**What is required**
Could you print the lines below exactly, from the one holding "The image size is (975, 291)." through the last line, with no other output?

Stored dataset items
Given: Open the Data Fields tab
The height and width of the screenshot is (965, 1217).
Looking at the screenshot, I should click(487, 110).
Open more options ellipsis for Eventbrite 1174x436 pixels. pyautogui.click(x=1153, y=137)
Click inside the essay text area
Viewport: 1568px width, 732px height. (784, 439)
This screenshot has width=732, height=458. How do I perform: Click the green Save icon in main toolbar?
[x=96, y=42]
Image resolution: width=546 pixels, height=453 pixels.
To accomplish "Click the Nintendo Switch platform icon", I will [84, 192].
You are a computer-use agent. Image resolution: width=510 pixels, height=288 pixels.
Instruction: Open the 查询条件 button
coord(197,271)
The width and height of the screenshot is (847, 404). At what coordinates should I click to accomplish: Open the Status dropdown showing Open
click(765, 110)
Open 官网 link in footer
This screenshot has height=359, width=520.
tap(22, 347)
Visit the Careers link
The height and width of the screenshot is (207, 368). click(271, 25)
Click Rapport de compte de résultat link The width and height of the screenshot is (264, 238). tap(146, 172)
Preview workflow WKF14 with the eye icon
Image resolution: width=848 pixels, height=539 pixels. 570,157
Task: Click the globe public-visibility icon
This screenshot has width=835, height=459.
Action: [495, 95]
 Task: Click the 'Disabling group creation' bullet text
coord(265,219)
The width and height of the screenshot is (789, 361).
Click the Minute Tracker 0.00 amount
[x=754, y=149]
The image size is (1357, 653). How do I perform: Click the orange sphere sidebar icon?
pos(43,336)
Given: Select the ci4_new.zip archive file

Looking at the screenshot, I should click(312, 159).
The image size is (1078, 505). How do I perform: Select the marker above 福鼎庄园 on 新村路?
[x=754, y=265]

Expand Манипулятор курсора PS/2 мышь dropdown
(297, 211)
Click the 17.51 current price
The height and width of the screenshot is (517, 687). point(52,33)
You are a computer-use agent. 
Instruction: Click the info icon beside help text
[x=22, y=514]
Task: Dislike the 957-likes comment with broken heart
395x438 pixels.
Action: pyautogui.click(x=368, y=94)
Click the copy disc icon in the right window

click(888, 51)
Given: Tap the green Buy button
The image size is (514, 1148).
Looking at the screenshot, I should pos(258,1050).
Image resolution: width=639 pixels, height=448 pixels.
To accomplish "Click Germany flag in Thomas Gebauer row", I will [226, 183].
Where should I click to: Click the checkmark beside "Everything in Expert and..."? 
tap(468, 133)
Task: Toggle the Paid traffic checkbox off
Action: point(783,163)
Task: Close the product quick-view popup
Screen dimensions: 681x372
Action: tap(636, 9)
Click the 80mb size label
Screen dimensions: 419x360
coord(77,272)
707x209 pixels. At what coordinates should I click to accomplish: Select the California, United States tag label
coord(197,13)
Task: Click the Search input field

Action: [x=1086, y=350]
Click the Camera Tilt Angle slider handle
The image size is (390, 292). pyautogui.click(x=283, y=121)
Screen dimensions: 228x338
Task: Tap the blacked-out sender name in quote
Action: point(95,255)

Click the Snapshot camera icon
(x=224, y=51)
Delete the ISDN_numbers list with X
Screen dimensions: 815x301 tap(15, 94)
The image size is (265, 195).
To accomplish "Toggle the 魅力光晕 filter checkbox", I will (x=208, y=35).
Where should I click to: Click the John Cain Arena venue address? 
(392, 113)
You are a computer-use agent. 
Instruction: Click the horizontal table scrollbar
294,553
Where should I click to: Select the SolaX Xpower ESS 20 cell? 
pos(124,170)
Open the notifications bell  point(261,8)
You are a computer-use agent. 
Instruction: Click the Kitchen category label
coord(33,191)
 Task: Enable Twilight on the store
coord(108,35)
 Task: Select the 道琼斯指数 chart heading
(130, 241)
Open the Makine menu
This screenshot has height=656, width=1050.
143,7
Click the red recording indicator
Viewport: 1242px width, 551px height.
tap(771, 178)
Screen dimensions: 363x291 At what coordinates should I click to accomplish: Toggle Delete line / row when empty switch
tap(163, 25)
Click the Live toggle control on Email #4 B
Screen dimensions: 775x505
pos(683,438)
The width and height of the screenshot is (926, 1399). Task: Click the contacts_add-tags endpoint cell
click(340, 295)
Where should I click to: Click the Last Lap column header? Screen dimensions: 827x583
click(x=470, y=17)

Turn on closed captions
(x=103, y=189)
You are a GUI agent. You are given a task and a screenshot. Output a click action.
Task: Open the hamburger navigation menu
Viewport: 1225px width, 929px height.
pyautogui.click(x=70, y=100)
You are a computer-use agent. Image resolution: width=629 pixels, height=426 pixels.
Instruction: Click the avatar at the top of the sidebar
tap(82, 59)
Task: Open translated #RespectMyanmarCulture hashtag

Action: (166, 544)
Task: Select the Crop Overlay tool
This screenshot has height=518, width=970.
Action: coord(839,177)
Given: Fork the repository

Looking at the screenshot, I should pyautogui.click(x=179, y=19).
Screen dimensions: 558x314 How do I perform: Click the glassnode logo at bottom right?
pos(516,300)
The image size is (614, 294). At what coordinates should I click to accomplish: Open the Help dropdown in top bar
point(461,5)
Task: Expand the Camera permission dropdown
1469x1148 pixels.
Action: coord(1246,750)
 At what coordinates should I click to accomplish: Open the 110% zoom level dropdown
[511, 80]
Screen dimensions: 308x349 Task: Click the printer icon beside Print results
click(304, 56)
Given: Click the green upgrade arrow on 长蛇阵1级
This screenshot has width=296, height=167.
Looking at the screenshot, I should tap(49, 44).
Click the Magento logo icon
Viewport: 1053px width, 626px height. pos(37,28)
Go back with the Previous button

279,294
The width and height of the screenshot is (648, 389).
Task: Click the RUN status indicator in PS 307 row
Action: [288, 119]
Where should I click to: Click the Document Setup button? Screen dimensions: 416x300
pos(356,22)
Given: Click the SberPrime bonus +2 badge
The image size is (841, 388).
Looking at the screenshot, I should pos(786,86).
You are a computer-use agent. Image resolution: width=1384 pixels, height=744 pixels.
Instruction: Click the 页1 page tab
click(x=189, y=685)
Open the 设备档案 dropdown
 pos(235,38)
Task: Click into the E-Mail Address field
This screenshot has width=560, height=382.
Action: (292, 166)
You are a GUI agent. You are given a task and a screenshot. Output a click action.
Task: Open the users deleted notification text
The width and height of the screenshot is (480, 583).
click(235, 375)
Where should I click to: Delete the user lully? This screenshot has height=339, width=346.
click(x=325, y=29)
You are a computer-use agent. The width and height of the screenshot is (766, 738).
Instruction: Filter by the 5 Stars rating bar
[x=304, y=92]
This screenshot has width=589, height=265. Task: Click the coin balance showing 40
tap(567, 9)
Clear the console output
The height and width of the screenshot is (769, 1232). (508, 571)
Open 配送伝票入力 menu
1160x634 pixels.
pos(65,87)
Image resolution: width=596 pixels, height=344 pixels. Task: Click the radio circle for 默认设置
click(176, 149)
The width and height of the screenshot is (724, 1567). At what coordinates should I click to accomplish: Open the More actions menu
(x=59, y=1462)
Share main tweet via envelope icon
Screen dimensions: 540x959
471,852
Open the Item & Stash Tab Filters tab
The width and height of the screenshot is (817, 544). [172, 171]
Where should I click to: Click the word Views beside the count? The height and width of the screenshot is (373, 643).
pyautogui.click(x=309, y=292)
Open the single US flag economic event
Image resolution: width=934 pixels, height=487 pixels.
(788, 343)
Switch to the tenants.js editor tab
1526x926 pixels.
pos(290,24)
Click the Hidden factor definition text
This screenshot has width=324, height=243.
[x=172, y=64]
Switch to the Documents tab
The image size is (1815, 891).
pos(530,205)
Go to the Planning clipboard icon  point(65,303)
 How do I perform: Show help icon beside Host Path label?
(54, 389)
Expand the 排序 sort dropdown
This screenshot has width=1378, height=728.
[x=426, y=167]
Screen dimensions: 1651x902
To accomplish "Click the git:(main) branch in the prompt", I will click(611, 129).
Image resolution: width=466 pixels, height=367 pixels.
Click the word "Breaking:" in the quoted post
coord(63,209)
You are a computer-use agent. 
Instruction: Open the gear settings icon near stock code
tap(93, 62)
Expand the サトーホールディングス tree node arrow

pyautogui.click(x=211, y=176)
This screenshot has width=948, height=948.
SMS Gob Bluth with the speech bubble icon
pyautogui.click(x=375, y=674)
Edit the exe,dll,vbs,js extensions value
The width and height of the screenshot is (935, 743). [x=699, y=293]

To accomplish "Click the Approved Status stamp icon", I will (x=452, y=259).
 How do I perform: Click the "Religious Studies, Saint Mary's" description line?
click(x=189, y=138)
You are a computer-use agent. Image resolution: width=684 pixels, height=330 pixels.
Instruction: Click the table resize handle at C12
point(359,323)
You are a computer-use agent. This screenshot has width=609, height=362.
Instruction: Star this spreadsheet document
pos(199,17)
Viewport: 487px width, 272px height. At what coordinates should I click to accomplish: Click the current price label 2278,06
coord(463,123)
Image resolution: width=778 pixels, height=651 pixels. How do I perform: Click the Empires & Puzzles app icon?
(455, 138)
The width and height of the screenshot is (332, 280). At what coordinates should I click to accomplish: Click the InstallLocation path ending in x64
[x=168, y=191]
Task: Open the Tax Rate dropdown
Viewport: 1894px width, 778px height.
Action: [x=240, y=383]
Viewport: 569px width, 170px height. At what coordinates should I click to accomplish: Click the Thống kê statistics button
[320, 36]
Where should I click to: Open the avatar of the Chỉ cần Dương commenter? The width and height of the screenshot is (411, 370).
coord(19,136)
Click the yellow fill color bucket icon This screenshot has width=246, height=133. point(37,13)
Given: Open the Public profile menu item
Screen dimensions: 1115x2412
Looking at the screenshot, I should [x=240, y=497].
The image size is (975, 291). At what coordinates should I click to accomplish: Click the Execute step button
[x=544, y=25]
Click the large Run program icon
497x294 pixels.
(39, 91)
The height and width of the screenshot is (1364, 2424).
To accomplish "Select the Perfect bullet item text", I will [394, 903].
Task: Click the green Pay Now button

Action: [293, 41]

**Output for this task**
The image size is (975, 291). At what coordinates should I click to accomplish: Click the Execute step button
[x=544, y=25]
Click the large Run program icon
497x294 pixels.
(39, 91)
The height and width of the screenshot is (1364, 2424).
To accomplish "Select the Perfect bullet item text", I will [394, 903].
Task: Click the green Pay Now button

Action: [293, 41]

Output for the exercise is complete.